Forever Changes

Take a journey back into Warrington’s past with these views of town centre supplied by Terry Eyres. I have based my descriptions on Terry’s notes. All seven photos are Copyright © Terry Eyres.

This first photo goes back to January 1981. A Trans Pennine train on a Sundays-only Hull to Liverpool run can just be seen poking out of Warrington Central. The curving road with the milk float on it is Golborne Street and the footbridge connected to Golden Square Shopping Centre. On the far right are the chimneys and building of Cockhedge Mill, now demolished, and replaced with Cockhedge Shopping Park, which opened in 1984. Parr’s Bank (now NatWest) is in front of the mill. The Cheshire Lines railway warehouse is in the centre of the photo, and to its right are the offices of the Rylands Wire factory on Battersby Lane.

This next shot moves to the left of the previous view and shows diesel locomotive 47 835 crossing over Bewsey Street as it leaves Warrington Central for Liverpool. The street here is Brown Street, and the building on the right was where the Warrington Observer newspaper was based. The photo was taken in 1991.
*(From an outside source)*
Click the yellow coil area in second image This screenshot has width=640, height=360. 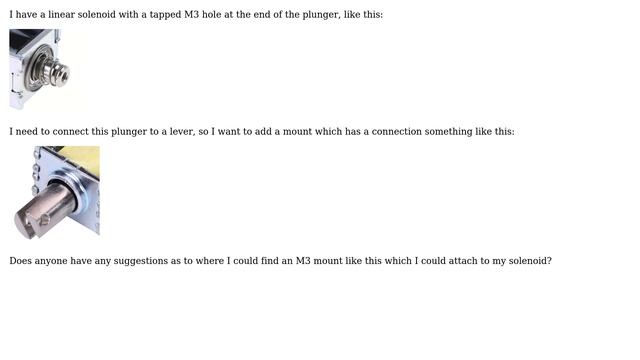pyautogui.click(x=82, y=160)
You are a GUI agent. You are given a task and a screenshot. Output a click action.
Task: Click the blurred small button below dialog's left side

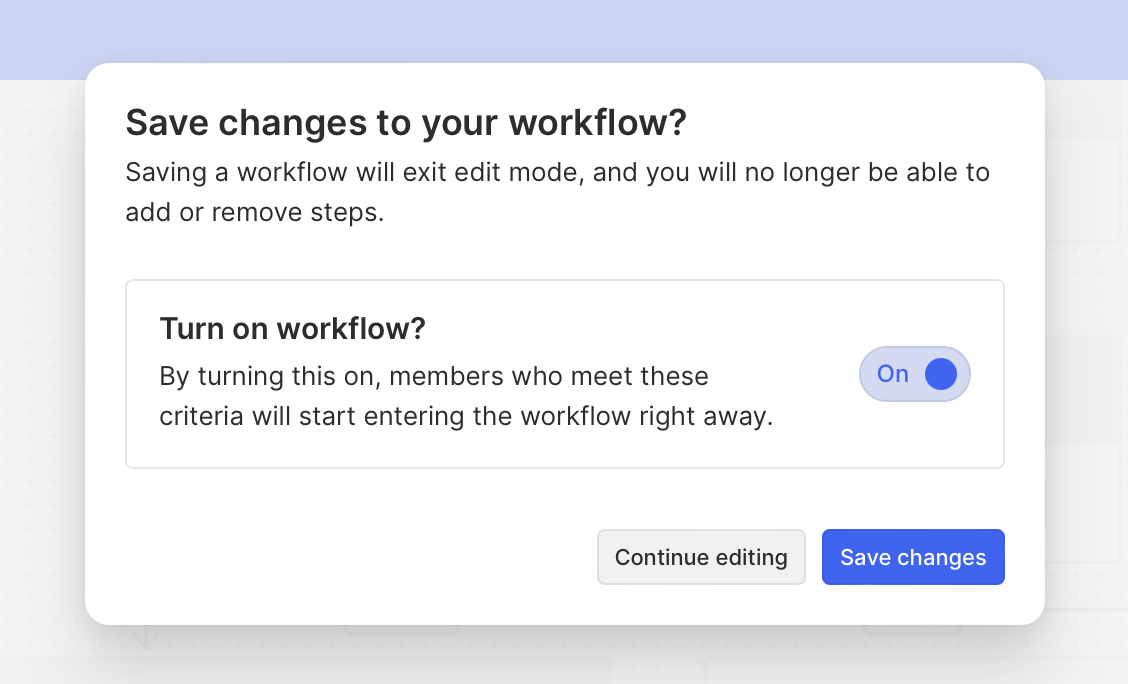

This is a view looking west on Boxing Day 1986 showing the remains of the stabling point alongside Warrington Central Station, a sub shed of Liverpool Brunswick shed. There with two concrete stop blocks at the Horsemarket Street end. It was in use until 1966, outliving Brunswick. Crown Street is to the left. I remember an amusement arcade in the white building on the left. It is where I first played the Space Invaders game, but I was never any good at it. I preferred the Breakout brick game.

This next view shows the construction of Midland Way, which was built over the arches alongside the station building. Terry says he will always remember walking down Winwick Street as a kid looking up at a few 4F’s and Stanier/Fairburn 2.6.4 tanks, a very strange sight from ground level. Midland Way is now the route of the A57 through-road. The area in the foreground is now the location of Warrington Interchange, the bus station. The photo was taken in 1995 or 1996.

This is the modern view of the area taken in 2008. Midland Way is on the right. The train is unusual. It isn’t often you see just one carriage. The surrounding streets and Budget Tyres & Clutches have all been swept away. St Alban’s Social Club to the left of the train has now been demolished.

Here we see 47371, a no heat freight loco working 16.45 Liverpool – Sheffield on Saturday 13 June 1987. It crosses over Allen Street bridge passing the Blue Back pub. The pub was demolished when Midland Way was built in 1996.

The photo left is a similar view from ground level showing Midland Way in the foreground. At least they saved some of the greenery – probably new bushes as the old ones would have been uprooted when the road was built.